Kunwer Sachdev, also known as the Inverter Man of India, is an Indian entrepreneur and businessperson who is the founder of Su-Kam Power Systems, an Indian power company founded in 1998. He is also the mentor of Su-Vastika, an Indian power backup provider started by his wife, Khushbhoo Sachdev, in 2019.

Due to his contribution to creating solar technologies in India, he has been called the 'Solar Man of India' by India Today news magazine. He has been awarded one of 'India's Most Respected Entrepreneurs' by Hurun, a media publishing group. He is also a member of the Gurugram Metropolitan Development Authority, a Government agency in Gurugram, Haryana, India.

Early life
Kunwer Sachdev was born to the late Krishan Lal Sachdeva, a section officer in the Indian Railways.

Education

Kunwar Sachdev completed his primary education at a government school in Delhi's Punjabi Bagh. He wanted to become a doctor since childhood but was destined to become a businessman.

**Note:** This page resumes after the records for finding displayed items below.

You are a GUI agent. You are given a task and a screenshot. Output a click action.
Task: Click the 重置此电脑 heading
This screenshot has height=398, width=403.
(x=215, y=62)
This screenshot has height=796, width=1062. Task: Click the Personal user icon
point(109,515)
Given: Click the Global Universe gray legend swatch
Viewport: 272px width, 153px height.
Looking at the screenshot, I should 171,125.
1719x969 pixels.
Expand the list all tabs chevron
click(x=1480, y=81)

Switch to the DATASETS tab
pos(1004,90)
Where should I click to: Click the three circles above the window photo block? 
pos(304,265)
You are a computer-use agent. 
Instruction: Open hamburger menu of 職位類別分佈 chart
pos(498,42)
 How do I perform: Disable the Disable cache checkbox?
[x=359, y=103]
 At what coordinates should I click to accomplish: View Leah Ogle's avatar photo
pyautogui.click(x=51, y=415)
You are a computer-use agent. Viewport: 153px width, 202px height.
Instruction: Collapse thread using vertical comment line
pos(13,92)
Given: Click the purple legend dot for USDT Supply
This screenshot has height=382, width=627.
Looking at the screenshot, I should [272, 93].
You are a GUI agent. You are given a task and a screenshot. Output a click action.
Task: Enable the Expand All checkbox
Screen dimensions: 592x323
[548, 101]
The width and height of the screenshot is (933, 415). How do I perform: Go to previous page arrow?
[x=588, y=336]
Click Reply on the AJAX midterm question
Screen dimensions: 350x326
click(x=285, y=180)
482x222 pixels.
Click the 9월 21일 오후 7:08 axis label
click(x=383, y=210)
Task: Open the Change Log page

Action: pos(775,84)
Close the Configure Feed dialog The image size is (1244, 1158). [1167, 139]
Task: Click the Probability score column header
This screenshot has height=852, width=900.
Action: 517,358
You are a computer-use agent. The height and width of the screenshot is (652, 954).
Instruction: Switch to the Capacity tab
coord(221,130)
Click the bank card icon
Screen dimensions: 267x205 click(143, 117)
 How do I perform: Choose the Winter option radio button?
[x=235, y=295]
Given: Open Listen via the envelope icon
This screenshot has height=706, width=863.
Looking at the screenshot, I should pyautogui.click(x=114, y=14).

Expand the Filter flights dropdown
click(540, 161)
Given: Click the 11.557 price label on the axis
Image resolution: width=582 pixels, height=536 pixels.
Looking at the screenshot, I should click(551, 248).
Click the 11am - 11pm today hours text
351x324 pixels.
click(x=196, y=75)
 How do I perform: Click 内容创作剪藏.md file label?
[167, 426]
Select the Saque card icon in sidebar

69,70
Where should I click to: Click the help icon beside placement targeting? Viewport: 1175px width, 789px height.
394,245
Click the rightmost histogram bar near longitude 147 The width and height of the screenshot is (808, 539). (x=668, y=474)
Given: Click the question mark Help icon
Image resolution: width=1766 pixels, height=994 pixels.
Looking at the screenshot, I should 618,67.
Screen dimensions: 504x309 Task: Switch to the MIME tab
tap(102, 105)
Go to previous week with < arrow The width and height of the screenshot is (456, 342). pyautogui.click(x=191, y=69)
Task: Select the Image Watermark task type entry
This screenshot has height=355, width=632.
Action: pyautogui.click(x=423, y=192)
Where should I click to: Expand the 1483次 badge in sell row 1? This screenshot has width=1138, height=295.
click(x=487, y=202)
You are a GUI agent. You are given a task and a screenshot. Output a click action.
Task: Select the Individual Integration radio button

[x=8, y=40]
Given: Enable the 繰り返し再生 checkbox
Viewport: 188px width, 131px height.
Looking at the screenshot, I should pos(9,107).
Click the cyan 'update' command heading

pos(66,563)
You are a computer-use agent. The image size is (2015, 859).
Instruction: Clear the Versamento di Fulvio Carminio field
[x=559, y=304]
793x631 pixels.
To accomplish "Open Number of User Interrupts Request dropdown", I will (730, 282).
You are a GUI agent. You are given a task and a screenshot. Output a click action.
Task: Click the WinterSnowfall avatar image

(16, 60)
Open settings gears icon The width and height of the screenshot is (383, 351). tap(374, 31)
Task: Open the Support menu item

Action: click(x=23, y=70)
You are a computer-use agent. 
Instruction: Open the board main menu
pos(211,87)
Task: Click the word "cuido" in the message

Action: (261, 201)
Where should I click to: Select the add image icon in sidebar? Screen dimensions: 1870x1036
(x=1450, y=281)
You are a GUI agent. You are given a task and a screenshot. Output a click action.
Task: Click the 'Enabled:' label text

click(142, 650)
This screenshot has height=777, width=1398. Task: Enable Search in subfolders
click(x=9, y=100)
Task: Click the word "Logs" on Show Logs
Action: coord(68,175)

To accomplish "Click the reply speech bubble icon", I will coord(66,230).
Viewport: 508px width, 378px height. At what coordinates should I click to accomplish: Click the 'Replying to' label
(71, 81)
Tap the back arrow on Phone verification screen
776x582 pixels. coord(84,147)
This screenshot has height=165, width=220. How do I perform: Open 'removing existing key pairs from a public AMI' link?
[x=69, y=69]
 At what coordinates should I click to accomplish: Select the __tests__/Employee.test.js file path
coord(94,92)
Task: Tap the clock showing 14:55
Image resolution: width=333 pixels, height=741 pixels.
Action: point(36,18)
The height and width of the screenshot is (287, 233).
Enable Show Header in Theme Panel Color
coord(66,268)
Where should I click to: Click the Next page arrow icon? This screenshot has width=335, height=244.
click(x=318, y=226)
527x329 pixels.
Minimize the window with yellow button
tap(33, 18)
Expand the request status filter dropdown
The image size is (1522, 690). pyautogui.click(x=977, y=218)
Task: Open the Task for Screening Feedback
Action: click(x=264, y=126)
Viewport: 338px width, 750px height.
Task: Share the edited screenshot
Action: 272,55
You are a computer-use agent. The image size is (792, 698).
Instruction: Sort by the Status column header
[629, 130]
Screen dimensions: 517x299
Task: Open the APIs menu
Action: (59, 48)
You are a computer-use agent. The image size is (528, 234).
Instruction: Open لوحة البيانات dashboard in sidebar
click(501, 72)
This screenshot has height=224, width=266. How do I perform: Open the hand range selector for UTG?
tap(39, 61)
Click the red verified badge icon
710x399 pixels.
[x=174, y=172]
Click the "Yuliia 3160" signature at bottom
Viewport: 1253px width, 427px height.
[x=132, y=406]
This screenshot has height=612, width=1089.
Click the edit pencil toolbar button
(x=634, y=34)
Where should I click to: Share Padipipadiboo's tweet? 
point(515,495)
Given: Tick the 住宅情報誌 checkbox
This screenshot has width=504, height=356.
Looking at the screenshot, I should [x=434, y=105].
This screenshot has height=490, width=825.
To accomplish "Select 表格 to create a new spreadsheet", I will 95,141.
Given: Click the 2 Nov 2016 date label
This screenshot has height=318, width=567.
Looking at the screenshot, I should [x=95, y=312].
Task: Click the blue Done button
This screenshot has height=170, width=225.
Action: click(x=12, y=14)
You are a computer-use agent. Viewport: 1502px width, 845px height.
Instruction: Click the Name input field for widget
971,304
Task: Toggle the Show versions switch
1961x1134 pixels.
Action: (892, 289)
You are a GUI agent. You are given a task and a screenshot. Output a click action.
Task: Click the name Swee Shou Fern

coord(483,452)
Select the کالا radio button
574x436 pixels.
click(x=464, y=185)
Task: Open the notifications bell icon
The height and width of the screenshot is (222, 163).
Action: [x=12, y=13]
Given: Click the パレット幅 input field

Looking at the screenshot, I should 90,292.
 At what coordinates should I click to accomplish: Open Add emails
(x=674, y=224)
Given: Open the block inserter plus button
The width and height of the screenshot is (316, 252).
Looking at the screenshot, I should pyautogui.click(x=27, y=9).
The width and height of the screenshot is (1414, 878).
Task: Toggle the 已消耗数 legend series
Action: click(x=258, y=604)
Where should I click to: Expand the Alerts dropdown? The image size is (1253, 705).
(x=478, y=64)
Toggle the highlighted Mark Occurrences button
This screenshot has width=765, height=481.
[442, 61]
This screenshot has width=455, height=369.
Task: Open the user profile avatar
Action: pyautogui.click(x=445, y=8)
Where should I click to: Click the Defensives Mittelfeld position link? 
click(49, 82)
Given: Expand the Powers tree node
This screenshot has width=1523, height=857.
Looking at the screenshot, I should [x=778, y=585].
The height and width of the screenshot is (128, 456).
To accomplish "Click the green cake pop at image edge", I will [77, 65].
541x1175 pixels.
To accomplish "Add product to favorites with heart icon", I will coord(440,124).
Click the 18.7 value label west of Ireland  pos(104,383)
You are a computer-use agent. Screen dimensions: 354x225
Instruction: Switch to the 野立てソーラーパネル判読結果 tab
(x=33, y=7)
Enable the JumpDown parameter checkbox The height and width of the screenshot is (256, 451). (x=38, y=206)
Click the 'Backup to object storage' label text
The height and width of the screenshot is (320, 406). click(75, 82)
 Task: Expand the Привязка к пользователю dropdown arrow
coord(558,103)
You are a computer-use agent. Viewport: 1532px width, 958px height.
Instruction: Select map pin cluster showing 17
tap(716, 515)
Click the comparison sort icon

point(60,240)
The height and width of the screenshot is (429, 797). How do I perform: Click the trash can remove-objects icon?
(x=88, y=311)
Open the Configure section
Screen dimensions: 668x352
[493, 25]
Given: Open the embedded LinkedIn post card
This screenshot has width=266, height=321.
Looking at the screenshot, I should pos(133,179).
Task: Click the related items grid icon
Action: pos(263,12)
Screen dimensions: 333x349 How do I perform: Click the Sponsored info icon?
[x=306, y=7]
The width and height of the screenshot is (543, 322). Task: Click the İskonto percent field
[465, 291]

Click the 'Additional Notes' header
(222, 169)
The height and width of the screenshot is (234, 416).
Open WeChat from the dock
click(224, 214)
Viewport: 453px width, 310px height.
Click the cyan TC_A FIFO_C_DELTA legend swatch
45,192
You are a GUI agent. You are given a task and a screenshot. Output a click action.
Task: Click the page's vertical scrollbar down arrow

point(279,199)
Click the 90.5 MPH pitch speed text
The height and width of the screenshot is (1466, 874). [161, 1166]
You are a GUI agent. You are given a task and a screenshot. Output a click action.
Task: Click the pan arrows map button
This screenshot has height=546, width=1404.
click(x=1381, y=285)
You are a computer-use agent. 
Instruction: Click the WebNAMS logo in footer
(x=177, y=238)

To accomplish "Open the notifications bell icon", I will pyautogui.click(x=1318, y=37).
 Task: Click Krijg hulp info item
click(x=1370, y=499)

After completing his intermediate education, Sachdev joined Hindu College in Delhi and graduated with a degree in Statistics. After this, he obtained the degree of Bachelor of Laws from the University of Delhi.

Coverage in books and TV shows

Books

Kunwer Sachdev has been featured in author Rashmi Bansal's book "Connect the Dots." This book explores the life stories of 20 self-made Indian entrepreneurs who rose from humble backgrounds to build successful businesses without any formal business training.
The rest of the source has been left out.